**Task details**
Show each line of the records in which the word "agent" occurs.
** Opening Task data block **
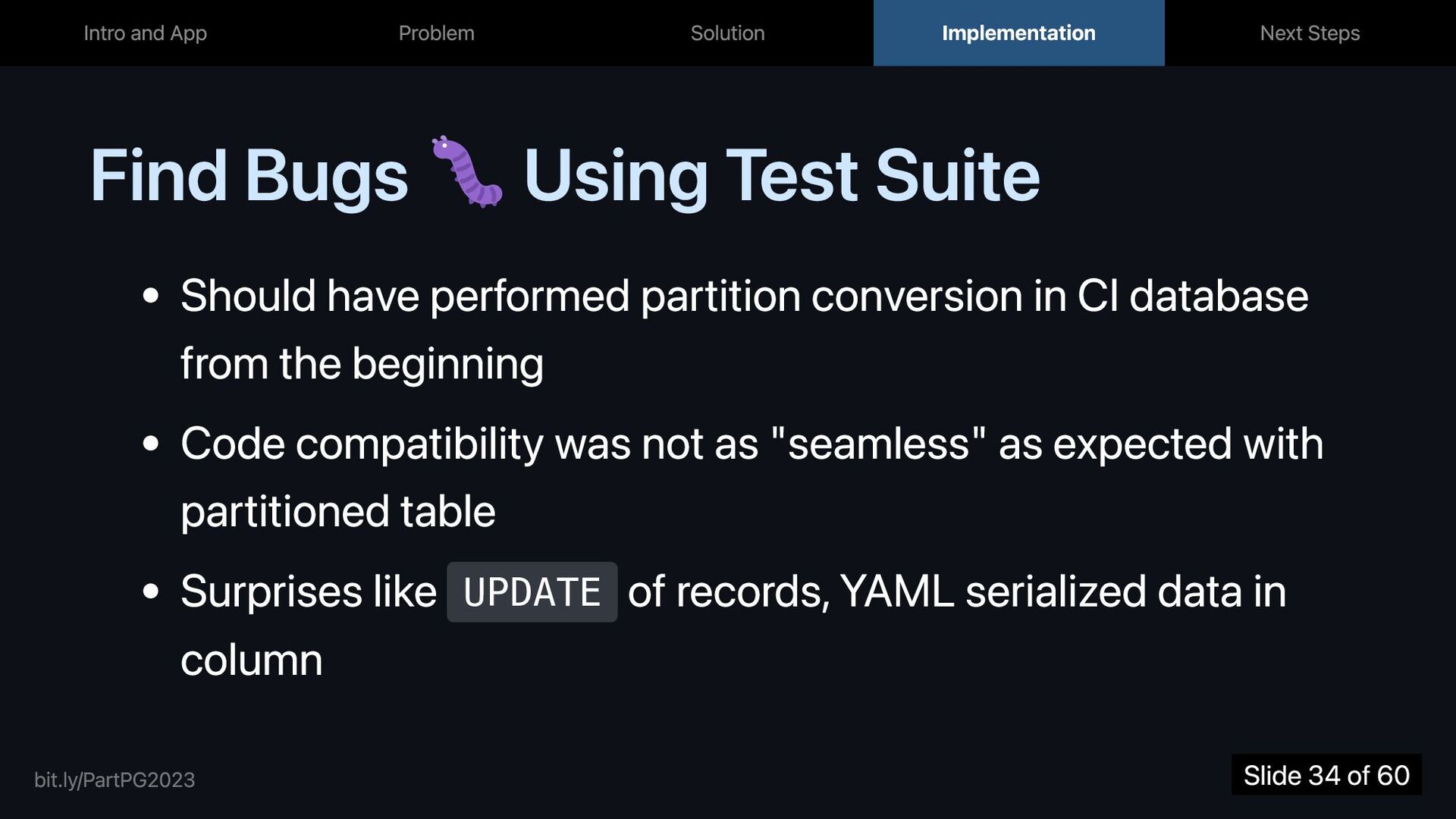The height and width of the screenshot is (819, 1456).
Task: Select the highlighted Implementation tab
Action: pyautogui.click(x=1018, y=33)
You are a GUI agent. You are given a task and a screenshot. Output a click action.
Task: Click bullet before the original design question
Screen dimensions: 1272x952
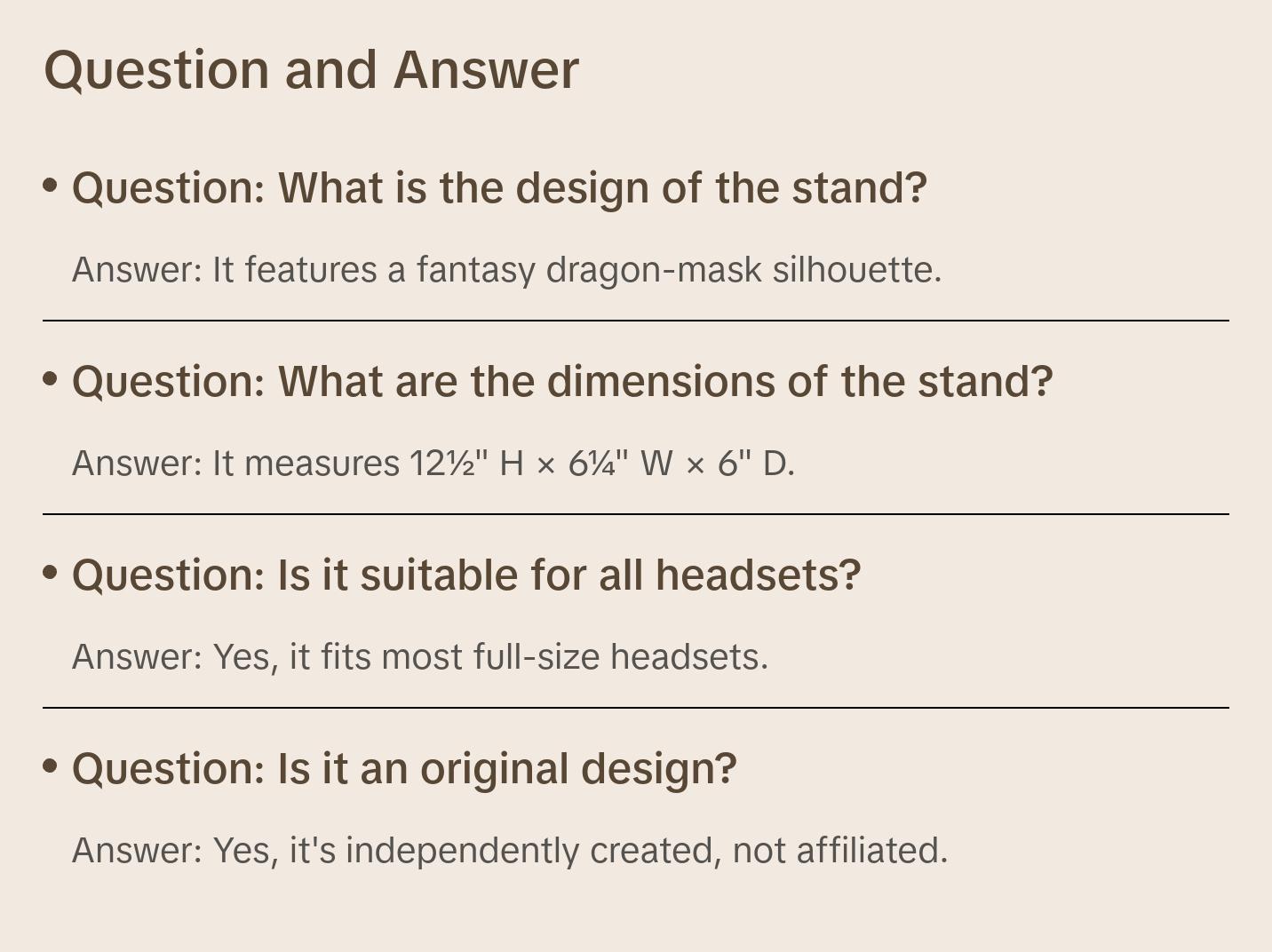pyautogui.click(x=51, y=766)
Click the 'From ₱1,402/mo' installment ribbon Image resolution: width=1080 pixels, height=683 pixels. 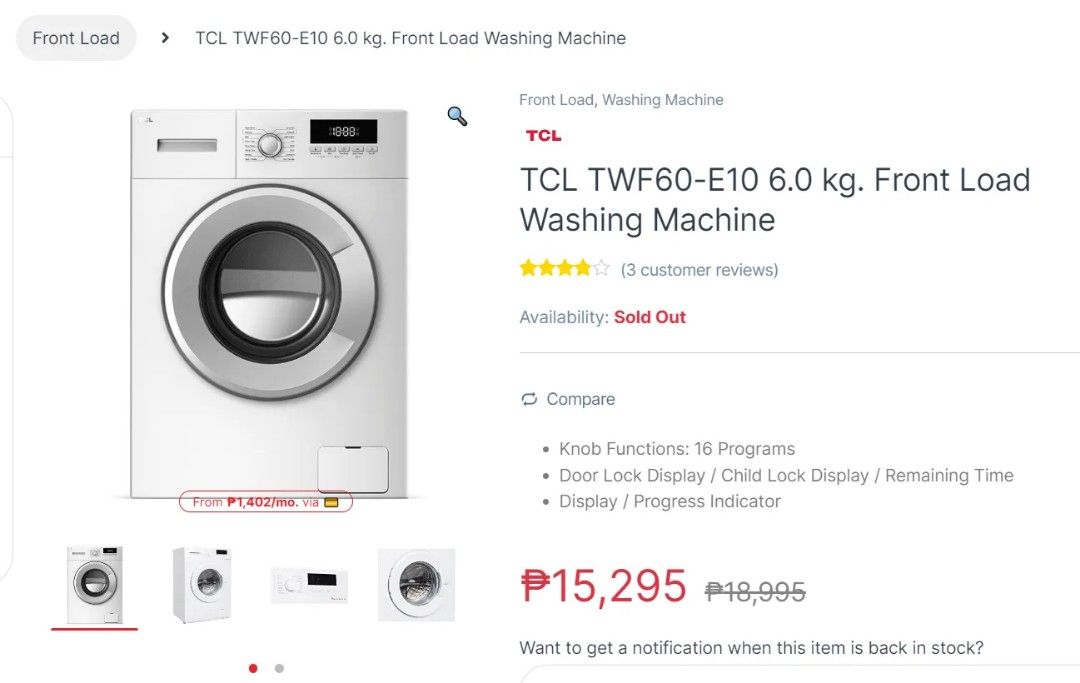265,502
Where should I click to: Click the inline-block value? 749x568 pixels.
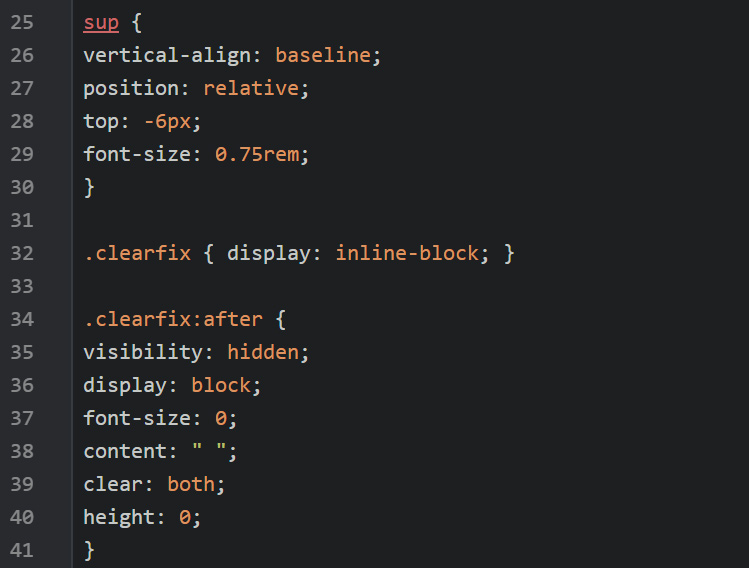click(407, 253)
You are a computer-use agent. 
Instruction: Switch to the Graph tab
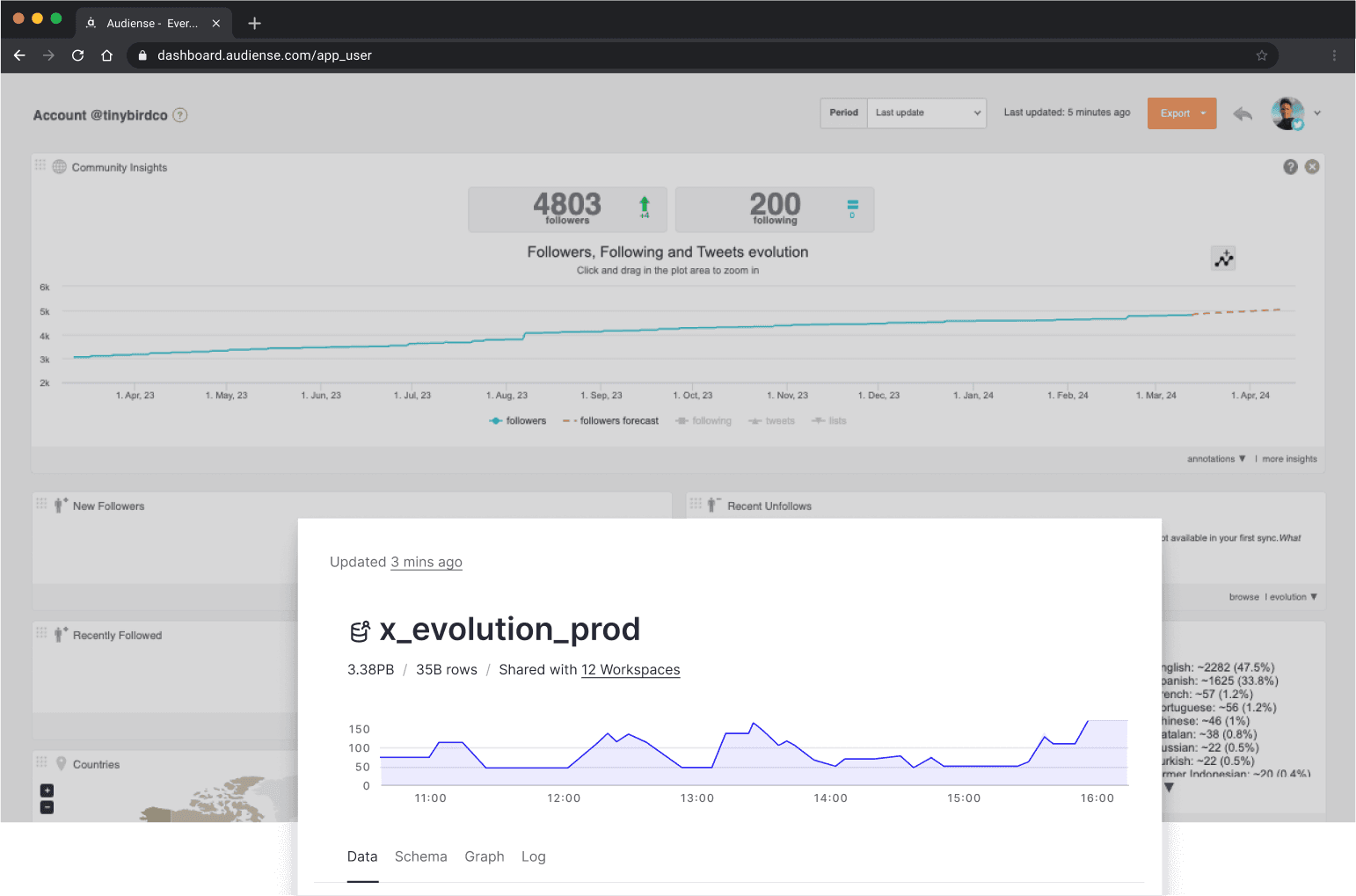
** Closing Task data block **
**Exercise result**
You are a GUI agent. You are given a task and a screenshot. Output a click action.
You are a computer-use agent. 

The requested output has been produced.